When we came into Rome, Paul was allowed to live by himself, with the soldier who was guarding him.
Three days later he called together the local leaders of the Jews. When they had assembled, he said to them, “Brothers, though I had done nothing against our people or the customs of our ancestors, yet I was arrested in Jerusalem and handed over to the Romans. When they had examined me, the Romans wanted to release me, because there was no reason for the death penalty in my case. But when the Jews objected, I was compelled to appeal to the emperor—even though I had no charge to bring against my nation.
For this reason therefore I have asked to see you and speak with you, since it is for the sake of the hope of Israel that I am bound with this chain.” He lived there two whole years at his own expense and welcomed all who came to him, proclaiming the kingdom of God and teaching about the Lord Jesus Christ with all boldness and without hindrance.
New Revised Standard Version, copyright 1989, by the National Council of the Churches of Christ in the United States of America. Used by permission. All rights reserved. USCCB approved. http://www.usccb.org/bible/approved-translations
King Agrippa travels to Caesarea where he hears the charges against Paul. The king accedes to Paul’s demand that he be sent to Rome for trial before the emperor. It is in Rome that the Acts of the Apostles concludes.
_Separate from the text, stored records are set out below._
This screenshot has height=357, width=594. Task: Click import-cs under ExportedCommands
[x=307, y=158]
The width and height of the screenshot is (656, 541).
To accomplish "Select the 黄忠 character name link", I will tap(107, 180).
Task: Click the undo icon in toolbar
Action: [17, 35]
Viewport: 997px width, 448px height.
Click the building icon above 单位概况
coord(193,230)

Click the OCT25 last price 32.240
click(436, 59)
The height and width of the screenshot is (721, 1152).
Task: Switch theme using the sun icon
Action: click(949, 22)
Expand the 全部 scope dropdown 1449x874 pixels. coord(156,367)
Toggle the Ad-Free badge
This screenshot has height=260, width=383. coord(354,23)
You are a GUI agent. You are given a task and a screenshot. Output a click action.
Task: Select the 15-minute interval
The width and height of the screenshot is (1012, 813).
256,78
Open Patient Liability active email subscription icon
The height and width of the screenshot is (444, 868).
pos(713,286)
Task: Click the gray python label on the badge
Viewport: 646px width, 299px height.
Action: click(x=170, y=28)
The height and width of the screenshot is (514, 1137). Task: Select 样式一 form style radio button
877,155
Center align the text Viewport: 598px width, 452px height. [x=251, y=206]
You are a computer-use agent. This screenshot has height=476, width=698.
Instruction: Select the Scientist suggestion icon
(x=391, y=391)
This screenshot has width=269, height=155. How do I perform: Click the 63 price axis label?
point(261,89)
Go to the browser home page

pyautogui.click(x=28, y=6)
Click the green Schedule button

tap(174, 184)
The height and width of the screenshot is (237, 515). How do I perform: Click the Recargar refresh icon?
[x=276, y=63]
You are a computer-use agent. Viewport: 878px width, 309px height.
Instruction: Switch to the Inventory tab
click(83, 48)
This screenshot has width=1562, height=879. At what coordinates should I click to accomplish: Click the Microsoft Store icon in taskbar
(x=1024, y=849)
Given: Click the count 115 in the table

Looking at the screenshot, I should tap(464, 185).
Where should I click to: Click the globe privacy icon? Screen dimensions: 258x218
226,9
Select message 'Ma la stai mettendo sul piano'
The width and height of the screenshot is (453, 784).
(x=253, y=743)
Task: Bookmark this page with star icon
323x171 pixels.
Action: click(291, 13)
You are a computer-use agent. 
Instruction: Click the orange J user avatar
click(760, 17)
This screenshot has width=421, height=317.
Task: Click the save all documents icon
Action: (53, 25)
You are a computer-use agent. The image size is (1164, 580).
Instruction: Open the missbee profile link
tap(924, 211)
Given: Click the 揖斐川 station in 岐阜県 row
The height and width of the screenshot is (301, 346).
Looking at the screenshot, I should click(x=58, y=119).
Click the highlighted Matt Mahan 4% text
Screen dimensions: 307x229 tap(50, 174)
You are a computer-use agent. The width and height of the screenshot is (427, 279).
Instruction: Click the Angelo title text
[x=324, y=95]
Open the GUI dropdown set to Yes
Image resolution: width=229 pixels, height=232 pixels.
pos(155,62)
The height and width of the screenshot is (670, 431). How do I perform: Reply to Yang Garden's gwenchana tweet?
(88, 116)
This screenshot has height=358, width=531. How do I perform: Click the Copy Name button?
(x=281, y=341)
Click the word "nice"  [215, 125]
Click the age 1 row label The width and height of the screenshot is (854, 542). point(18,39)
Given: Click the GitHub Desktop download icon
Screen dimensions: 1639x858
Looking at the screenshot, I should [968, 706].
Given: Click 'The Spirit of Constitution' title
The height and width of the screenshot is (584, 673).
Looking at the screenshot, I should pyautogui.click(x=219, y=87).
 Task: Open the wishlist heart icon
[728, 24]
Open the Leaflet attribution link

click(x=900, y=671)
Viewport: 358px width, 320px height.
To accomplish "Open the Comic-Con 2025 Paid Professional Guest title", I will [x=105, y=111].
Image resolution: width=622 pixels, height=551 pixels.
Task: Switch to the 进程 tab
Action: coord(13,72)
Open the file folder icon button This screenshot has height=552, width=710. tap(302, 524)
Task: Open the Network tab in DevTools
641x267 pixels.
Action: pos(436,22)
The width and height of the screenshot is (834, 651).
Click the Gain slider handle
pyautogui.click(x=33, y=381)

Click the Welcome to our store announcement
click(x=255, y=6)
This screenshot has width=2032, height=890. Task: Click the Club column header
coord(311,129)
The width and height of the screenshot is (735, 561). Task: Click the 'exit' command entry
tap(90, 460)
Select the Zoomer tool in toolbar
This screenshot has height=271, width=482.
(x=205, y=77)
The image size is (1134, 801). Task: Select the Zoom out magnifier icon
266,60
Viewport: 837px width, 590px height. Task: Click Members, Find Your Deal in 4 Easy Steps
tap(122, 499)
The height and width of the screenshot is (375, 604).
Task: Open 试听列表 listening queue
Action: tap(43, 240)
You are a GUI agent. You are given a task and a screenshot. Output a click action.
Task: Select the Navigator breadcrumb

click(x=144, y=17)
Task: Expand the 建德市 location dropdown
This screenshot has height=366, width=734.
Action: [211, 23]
In this city Paul takes up his final ministry, preaching to Jews and Gentiles alike about the promise of eternal life in Jesus Christ alive and risen.
All of us have followed Jesus during these weeks of Lent and Easter. This weekend of transition offers the opportunity to look back with gratitude on the gifts and graces Jesus has offered as we have journeyed with him. How has he invited me into a stronger relationship? How has the Lord stretched my horizons? What has been my response—have I opened my heart, my life to my family, co-workers, neighbors? Have I opened my heart to those in need, to the poor, to strangers who cross my path? Have I found time to “rest in the Lord”?